NVIDIA K2 on VMware vSphere 6 crash
Today I was working for a customer that is having issues in their VDI environment. I thought, as twitter won’t let me write books larger then 140 characters, to make a post about it. So a short post about an issue that is bugging a customer and me. The issue revolves around NVIDIA and VMware so far.
The environment is a VMware vSphere 6 environment with a couple of hosts where some are designated for normal VDI work and some for advanced or even power VDI GPU users. The environment is a VMware Horizon 7 VDI desktop where several desktops are fitted with a NVIDIA K2 Q240 profile. The desktops are non-persistent and VMware UEM is used to manage the user.
Users are engineers designing so they need the power and the desktop.
The issue is that since a couple of weeks the users are experiencing disconnects and after that a inability to reconnect to the desktop. This disconnect is not a random something but happens to all virtual machines on the host. Some might say the host has lost connection but it hasn’t. Others might argue that it’s just a loss of network and you could reconnect when that is up again, but that’s also not true.

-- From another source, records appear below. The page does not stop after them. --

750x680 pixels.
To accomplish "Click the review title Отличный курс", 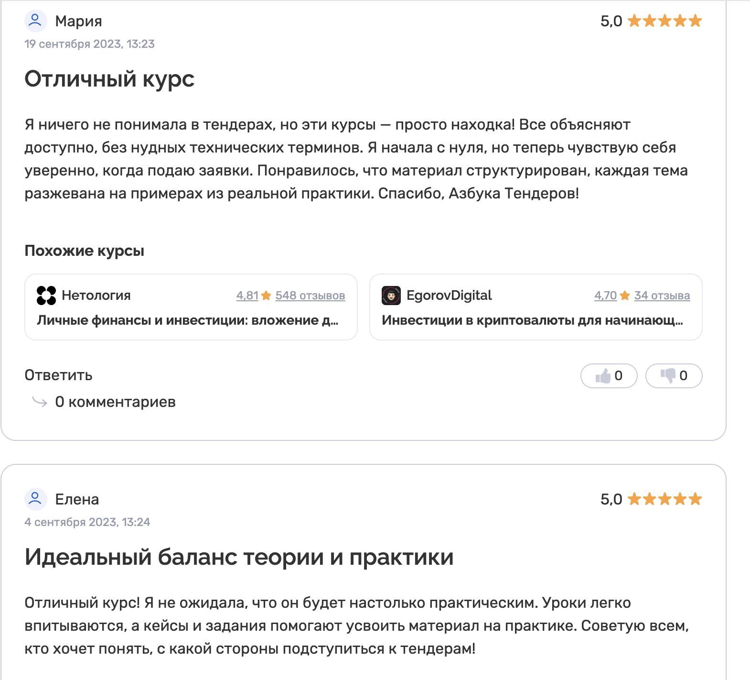I will click(109, 79).
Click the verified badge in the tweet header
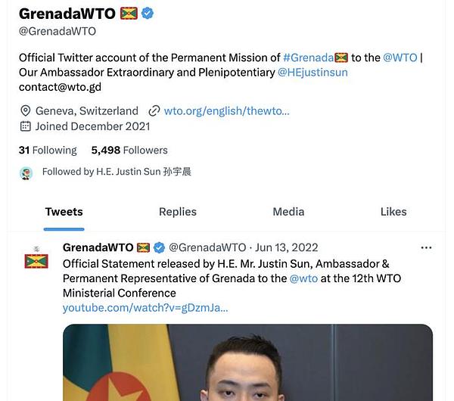454x401 pixels. coord(159,248)
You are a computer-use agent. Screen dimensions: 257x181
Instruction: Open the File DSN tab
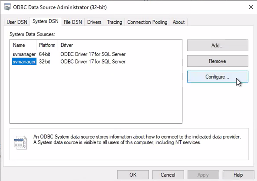[x=73, y=22]
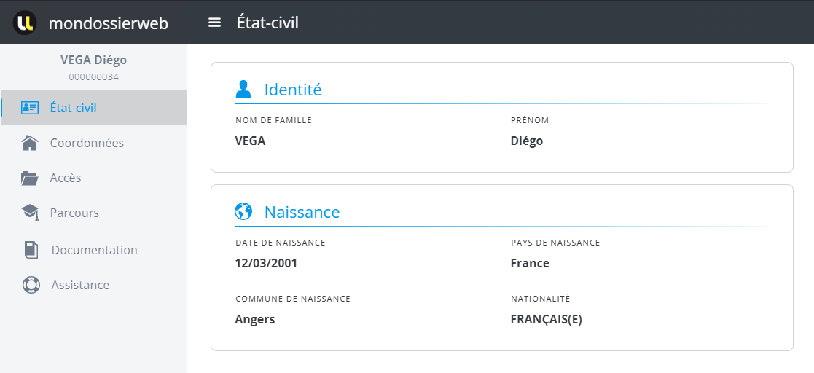This screenshot has width=814, height=373.
Task: Click the Coordonnées house icon
Action: (x=30, y=143)
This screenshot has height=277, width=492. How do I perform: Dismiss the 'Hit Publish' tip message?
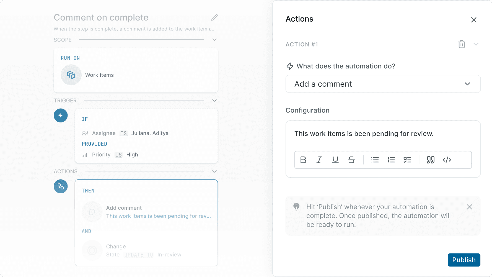coord(470,207)
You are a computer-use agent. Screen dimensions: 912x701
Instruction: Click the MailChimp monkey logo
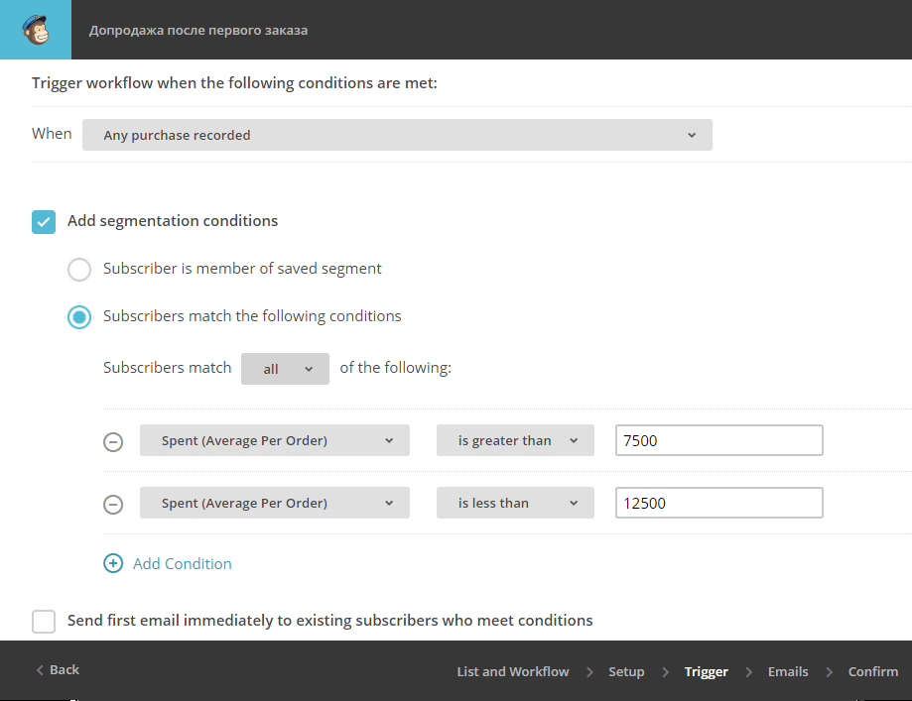(x=36, y=30)
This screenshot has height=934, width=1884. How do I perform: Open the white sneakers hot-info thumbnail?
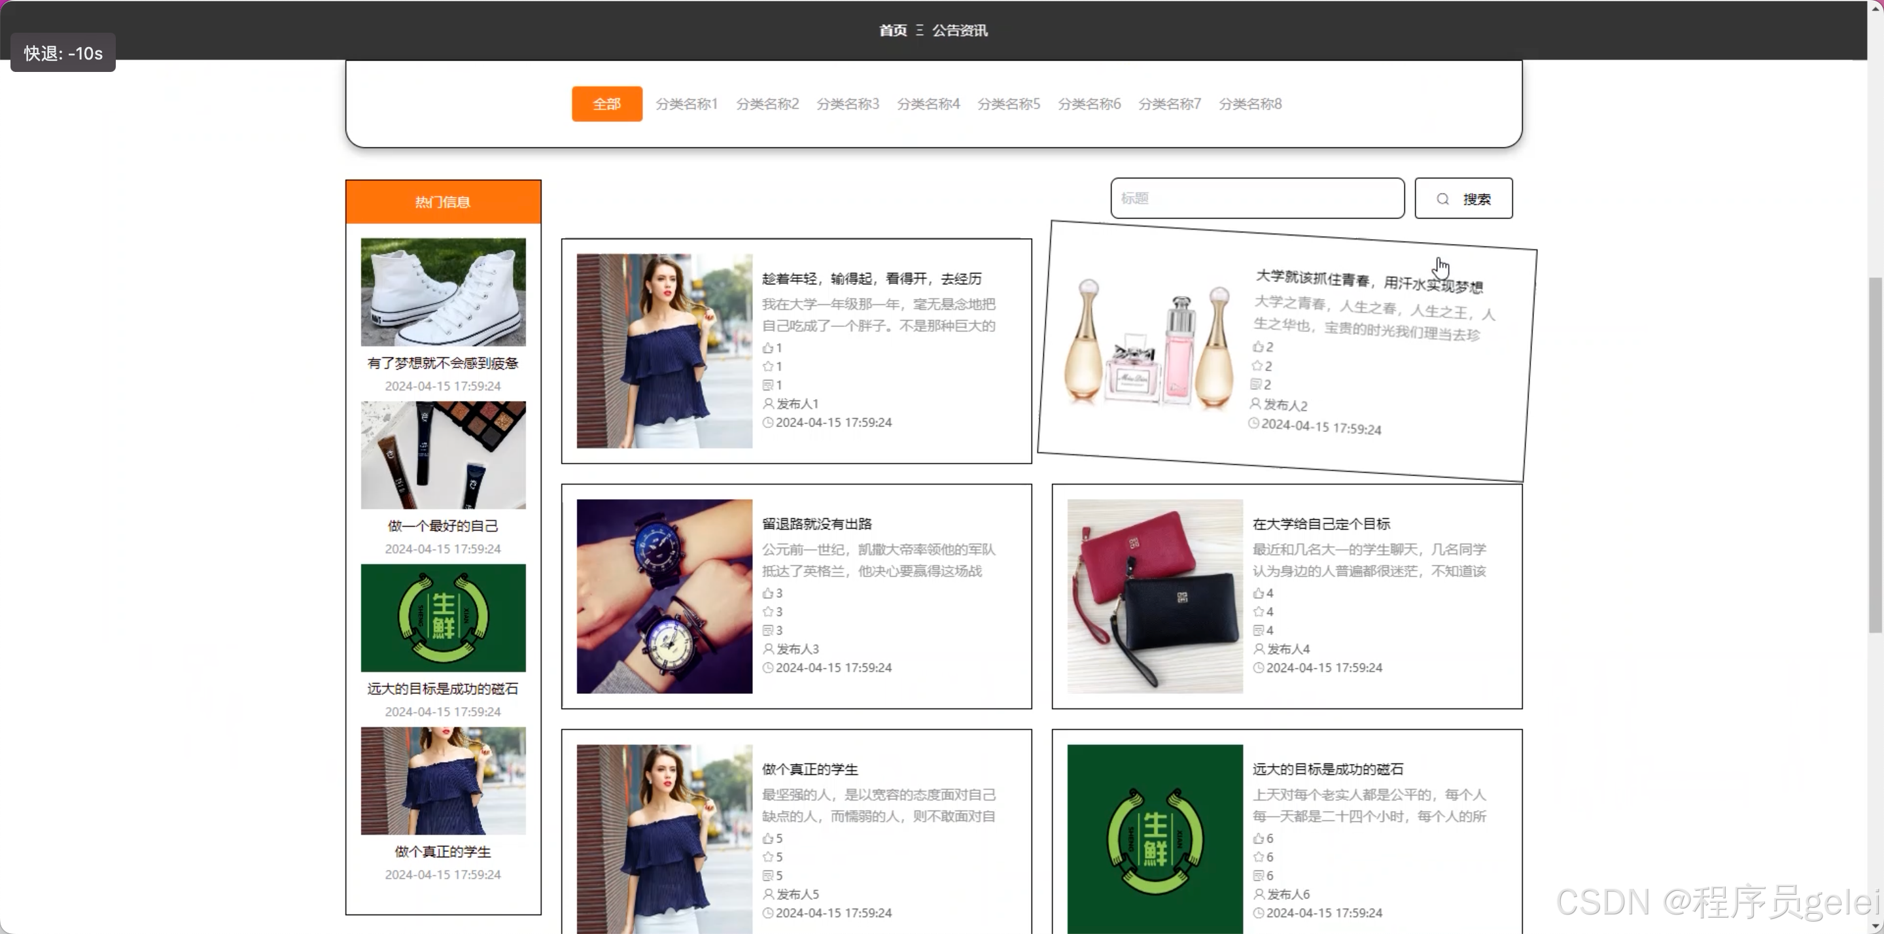[442, 292]
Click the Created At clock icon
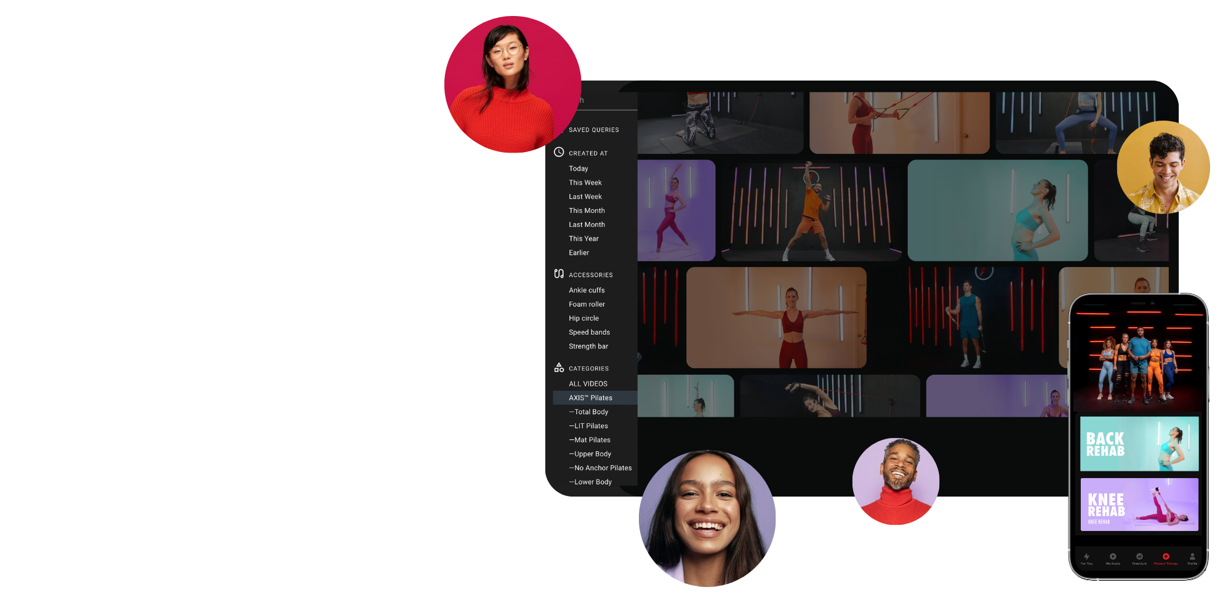 click(x=559, y=152)
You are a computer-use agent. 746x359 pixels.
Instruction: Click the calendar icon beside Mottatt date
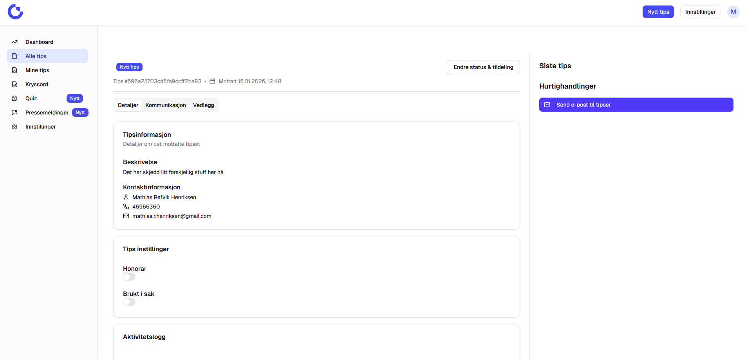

User can’t reconnect after that, so a whole host of VDI desktops is running fine but user are not able to connect. When I say the desktops are running fine I mean we can browse to the desktop, search files, execute remote command anything. What the desktop is lacking is video which has crashed somehow. We have a couple of hosts running and not all have a NVIDIA GPU for not all users are engineers. The host without the GPU is running fine, no crashes (fingers crossed) so far. Also when the issue occurs on the other host (never on all of them at once) the normal VDI host is doing just fine.
There are not much errors or info to play with, we found this one at the vCenter event tab.. first a lot of disconnected messages showing that something is disconnected from the machine, next a message that some plugin couldn’t be loaded. It refers to the NVIDIA K240Q
ssh’n into the host and running nvidia-smi, one is at 99%… the rest is doing nothing… seems not related to Nvidia looking at this screen.
Haven’t found one yet, in contact with NVIDIA (Thanks Rachel), VMware and a number of people in the community giving good thoughts. So far we know our drivers are not the latest, so we will update them asap but it seems that something else has to be the issue, can’t just be a driver that suddenly decides I’m done with it after functioning fine for months.
our drivers by the way are: 362.56_grid_win10_64bit_english for Windows 10 and the NVIDIA-vGPU-kepler-VMware_ESXi_6.0_Host_Driver_361.45.09-1OEM.600.0.0.2494585.vib for the host. The environment is not changing that rapidly, they are a solid customer with a small IT department that want a solid solution. This is our quest we are on, any thoughts bring them on.